Every mom needs at least one, and preferably several, of those friends. The non-judgmental, “OMG I’ve done that (insert any less than spectacular parenting moment in here), too” kind of friend. Since you are reading this on a Moms Blog, I can probably skip the “being a mom is the most rewarding and the most difficult job that you will ever undertake” part of the story. And you probably also already know that the worst critics of moms are (drum roll please….) other moms. Critiquing usually starts well before your baby is born (is that really what you are going to name the baby?). You will identify with either the breastfeeding moms or the formula feeding moms, the organic make-your-own-baby food moms or the “for heaven’s sake give the child a cupcake” moms, the mom whose kids take six different kids of lessons and the moms whose kids do one activity, the moms whose kids sit at the table until they eat a green bean and the moms whose kids don’t. You can name pretty much any mundane part of life and find moms who will approach it like you do and moms who approach it differently. But the single most divisive mom issue continues to be whether or not to work outside the home. My children are almost eleven. I heard about this divide long before I was a mom, I’ve experienced it, and I can honestly say that I’m still experiencing it. And yes, there are varying degrees of working and staying home that blur the lines, including moms working part-time, moms working from home, and moms whose volunteering is practically a job, just to name a few.

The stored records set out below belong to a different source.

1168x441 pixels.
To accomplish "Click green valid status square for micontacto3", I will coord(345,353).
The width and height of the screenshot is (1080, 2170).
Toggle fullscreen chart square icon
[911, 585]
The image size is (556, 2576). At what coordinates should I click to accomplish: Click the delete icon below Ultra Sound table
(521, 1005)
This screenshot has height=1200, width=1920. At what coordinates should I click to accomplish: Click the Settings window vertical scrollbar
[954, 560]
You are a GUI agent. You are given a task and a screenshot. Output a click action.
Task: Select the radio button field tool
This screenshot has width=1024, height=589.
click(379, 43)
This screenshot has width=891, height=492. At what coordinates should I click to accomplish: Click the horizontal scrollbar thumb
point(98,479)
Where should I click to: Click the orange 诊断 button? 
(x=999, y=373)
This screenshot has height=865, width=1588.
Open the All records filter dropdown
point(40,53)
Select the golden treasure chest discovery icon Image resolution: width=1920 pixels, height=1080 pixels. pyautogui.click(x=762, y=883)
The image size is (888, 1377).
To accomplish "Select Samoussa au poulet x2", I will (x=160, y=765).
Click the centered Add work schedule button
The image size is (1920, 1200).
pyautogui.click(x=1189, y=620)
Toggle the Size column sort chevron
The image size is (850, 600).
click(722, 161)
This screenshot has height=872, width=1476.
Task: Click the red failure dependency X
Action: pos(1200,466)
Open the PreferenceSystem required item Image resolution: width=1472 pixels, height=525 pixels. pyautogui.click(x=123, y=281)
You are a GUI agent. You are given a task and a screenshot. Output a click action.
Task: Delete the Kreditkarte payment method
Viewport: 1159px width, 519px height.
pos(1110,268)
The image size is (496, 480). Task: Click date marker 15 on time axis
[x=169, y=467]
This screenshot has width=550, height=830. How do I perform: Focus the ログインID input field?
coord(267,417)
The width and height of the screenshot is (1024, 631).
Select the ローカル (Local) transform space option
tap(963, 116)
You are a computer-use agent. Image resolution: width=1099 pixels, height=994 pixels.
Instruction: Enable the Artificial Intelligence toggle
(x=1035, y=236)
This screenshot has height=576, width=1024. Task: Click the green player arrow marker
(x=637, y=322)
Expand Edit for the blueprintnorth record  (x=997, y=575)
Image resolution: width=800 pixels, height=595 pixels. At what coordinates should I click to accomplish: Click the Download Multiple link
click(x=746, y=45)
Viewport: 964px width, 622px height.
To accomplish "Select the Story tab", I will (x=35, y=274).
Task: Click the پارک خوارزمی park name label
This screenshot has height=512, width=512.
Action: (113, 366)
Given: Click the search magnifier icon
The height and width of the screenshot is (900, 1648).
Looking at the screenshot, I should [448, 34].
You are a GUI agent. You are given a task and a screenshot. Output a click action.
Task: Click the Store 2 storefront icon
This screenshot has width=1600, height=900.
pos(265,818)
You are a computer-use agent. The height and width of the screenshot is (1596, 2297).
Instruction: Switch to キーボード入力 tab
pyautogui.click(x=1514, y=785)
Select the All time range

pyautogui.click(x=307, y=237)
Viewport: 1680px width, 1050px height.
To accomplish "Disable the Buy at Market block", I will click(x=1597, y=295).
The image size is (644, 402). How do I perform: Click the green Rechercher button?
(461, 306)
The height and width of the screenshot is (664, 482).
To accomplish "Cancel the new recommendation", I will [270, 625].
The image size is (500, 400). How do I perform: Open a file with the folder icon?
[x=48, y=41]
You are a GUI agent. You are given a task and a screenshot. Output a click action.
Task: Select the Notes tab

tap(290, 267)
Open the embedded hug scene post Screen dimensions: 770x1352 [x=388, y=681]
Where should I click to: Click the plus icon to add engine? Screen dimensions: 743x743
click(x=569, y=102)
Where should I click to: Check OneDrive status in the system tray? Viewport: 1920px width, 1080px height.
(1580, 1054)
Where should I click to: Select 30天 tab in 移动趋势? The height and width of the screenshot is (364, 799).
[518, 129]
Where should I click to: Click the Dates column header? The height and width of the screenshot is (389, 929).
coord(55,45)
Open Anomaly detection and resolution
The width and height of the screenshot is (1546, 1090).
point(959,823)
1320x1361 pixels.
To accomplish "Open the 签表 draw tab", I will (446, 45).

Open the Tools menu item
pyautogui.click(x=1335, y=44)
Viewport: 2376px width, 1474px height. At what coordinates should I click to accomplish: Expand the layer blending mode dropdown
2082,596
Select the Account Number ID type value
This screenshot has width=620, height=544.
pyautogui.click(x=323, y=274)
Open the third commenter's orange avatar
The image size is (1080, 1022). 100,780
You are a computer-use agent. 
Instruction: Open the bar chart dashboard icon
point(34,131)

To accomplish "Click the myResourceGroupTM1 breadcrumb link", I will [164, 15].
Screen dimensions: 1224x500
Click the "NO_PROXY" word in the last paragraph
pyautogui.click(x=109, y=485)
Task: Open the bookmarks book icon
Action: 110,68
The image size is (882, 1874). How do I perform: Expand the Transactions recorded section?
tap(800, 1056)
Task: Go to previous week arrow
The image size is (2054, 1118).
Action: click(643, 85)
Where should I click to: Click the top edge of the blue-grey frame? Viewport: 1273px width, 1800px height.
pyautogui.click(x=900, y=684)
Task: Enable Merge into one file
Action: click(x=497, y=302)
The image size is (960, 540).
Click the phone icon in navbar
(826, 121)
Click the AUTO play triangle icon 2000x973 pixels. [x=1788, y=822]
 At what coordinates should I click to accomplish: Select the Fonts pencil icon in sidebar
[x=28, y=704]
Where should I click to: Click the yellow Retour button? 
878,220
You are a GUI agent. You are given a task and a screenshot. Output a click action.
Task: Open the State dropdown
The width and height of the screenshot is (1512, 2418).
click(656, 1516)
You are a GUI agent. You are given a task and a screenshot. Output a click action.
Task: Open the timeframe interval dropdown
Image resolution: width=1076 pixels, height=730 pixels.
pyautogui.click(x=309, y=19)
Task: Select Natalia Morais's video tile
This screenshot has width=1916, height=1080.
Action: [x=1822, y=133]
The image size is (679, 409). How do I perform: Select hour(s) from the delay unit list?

Although I speak without a degree in psychology (and, in fact, with no training whatsoever), I have nonetheless concluded why this particular issue is so divisive. It’s not so much about judging other moms as it is about justifying our own choices to ourselves. As moms, we are constantly questioning if we are making the right choices for our families. We measure ourselves against our peers, and we worry that we are coming up short in the most important endeavor we will ever undertake – raising our children.

Four years ago, a friend of mine went back to work after her home schooled son started college. She posted what she thought was an innocuous comment on Facebook asking how working parents of young children manage to juggle it all. Another mom responded with this opinion, “The kids suffer from both parents working. Mothers should be home and kids will benefit greatly from the constant presence and love no one else but a mother can give.” I’ve thought about that post for years and wondered if this mom was really so sure of her choice or was trying to justify her choice by smugly acting so sure.

Life is complicated and moms don’t always have the choice to stay home. It may be that one income won’t pay the bills, or that one parent’s work provides health insurance, or that one parent’s job is not secure, or that both parents are happier when they are working. Nothing works for every family. I know many wonderful stay-at-home-moms who do an amazing job in that full-time job. I know other stay-at-home moms who are burned out and checked out. I know stay-at-home moms who do virtually all the parenting because their husbands believe that since mom is home, they don’t need to be involved. The same goes for working moms – some are happy to be away from their children, but I find that most are trying very hard to be the best parent that they can be while balancing work and home.

Full disclaimer, I am a working mom. I went back to work when my daughters were sixteen weeks old. When they were almost three, I was able to switch to a part-time schedule working 24 hours a week. In many ways that was ideal, but surprisingly, it wasn’t a perfect solution. When my daughters were six, we made the decision for me to return to a full-time position.

Many mornings after I drop my daughters off at school on my way to work, I drive past a group of moms who meet at the neighboring school in their exercise clothes to walk together before starting their day. Some days I wish that was my life. I’m also smart enough to know that any one of those moms may be looking at me driving to work and wishing for my life. I’ve learned that you never know looking in from the outside what a person’s life is like despite the rosy picture that they may paint.

I wish that moms could quit judging other moms and instead be supportive of each other, recognizing that no one way works for all families all of the time. I think Moms Blogs serve as a great tool to open our minds. I’d like to say that I’m above the judging and jealously, but I’m not. However, I find that without exception, when I get to know another mom whose choices I may have questioned from afar, I find that judgment is replaced with understanding and empathy. The more we get to know one another, even if the “knowing” is through an on-line community, the more judgment will be replaced with support.